§ GIVEN PASSAGE

■ ■ ■

Let me be the first to say that I, your faithful bucket-headed webmaster, am a lucky gaijin bastard. If anyone could have preemptively told me that our rabid little gaming blog would some day make its cameo in Bomberman Live on the Xbox 360, I’d say they were optimistic … but terminally nuts. Had someone also said that this partnership would also place me in Japan to play with Hudson”s new toys and games in their native headquarters, I’d say that was as likely as a nobody in Miami randomly starting up a popular gaming site. Stranger things have happened, I guess! I had always been hoping that a trip this epic would come up in my life for some random reason, and sure enough the moment came. This stuff happens to people and today ... I'm that guy!
The primary agenda was to tackle a towering pile of upcoming games: Bomberman Land, Otada Master, Teku Teku Angel (a pedometer/digital pet), vague embargoed thing 1 involving the cleansing of flying vessels, working game 2 involving pew-pew-pew and time, Deca Sporta, and Dungeon Explorer. I would also get to meet some key people as well: Master Higgins himself Takahashi-san, Hudson Entertainment President-san, Head of the Mobile-san, and big teams of people (sans) that do everything from sound design to Wiimote programming. I also ate as much delicious and repulsive strange food their beautiful country would dare feed a curious sharp-dressed man in a home-made robot helmet.
Sure, I could have gone out there and just blogged about the games. But how typical would that be? If you’ve ever wondered what taking a trip with a big gaming company like this might be like across the ocean, I invite you to embark on the trilogy I’m about to relay which can only be described as Mega Happy Fun Hudson Week GET!
From Sapporo to Tokyo with the bee: Press week at Hudson, Japan
Not pictured: Me not significantly much taller than anyone in Japan. Tom Selleck’s mustache lies!
I mulled over it for what seemed like … heh, seconds. When in doubt, I often fall back on the hidden wisdom of Lethal Weapon -- the scene where Gibson is invited to Glover’s house for dinner and hates his wife's cooking and, after they leave, they laugh about how bad it was. The wrong thing would be to throw up on his wife and kick her in the taco on your way out. Hudson: am I signing up to like your wife’s cooking? No. If in the end I dislike the products, I can criticize them with the best intentions in the hopes that my feedback is considered before they go to market. This is responsible, no matter who foots the bill. Beers clink, laughs are had, and life goes on.
The game web site is decasporta.co.jp – we’ll be posting an in-depth hands on impression in 2008 when it arrives on the Wii. I found it a little too simple for my single player anti-social taste, but in the company of my dad and nephew we’re going to tear this game up. Imagine that, the Wii gets yet another casual party game! At least it doesn’t have turds in it like The Game of Life, for better or worse. Canadians will go nuts over this – there’s a curling game in it! Americans: Look it up.

■ ■ ■

Answer these questions about the Hudson press trip post.
(a) What kind of game is Teku Teku Angel?
(b) Which film does the writer fall back on for wisdom when in doubt?
(c) Which game in Deca Sporta does the writer say Canadians will go nuts over?
The items that come next have nothing to do with this.

■ ■ ■

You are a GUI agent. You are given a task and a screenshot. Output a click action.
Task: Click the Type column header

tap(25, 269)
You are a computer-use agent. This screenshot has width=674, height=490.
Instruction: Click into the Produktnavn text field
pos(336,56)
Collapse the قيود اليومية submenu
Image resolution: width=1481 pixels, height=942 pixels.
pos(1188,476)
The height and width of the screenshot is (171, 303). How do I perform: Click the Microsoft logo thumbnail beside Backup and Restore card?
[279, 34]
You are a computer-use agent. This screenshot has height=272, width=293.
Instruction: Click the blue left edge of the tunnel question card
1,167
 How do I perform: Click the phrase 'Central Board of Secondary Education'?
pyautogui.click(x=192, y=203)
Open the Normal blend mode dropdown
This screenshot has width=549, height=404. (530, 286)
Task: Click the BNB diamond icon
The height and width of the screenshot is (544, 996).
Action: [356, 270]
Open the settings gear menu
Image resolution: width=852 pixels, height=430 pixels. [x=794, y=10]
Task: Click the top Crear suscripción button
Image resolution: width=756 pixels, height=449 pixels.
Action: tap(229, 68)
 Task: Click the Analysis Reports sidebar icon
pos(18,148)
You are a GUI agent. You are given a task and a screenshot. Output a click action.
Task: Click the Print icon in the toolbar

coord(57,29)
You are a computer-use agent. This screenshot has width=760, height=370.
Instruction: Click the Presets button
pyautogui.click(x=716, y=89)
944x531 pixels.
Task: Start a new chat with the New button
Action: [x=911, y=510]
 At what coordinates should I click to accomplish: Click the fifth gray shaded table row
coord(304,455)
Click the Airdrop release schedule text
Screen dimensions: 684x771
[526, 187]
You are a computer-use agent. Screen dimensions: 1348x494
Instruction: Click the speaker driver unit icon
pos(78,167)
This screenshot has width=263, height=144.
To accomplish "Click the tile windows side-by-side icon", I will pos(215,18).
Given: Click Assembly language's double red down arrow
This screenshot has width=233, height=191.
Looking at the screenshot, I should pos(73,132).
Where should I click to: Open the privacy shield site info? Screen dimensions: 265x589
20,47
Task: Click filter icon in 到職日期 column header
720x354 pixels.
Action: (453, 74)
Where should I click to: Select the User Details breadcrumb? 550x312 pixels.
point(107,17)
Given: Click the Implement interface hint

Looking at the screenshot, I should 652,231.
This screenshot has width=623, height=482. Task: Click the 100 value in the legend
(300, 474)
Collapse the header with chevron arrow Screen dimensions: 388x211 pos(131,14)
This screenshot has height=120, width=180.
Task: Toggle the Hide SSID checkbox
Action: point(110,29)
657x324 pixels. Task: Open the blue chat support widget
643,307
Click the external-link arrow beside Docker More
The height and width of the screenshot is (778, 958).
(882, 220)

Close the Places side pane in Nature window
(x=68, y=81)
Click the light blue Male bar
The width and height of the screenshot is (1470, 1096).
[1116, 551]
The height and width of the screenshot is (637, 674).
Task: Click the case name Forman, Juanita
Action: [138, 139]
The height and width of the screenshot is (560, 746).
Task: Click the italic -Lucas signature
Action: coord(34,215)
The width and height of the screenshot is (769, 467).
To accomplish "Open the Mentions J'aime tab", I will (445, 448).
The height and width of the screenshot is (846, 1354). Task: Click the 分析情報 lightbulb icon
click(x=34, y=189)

■ ■ ■

§ SOLVED PROBLEM
(a) A pedometer/digital pet.
(b) Lethal Weapon.
(c) The curling game.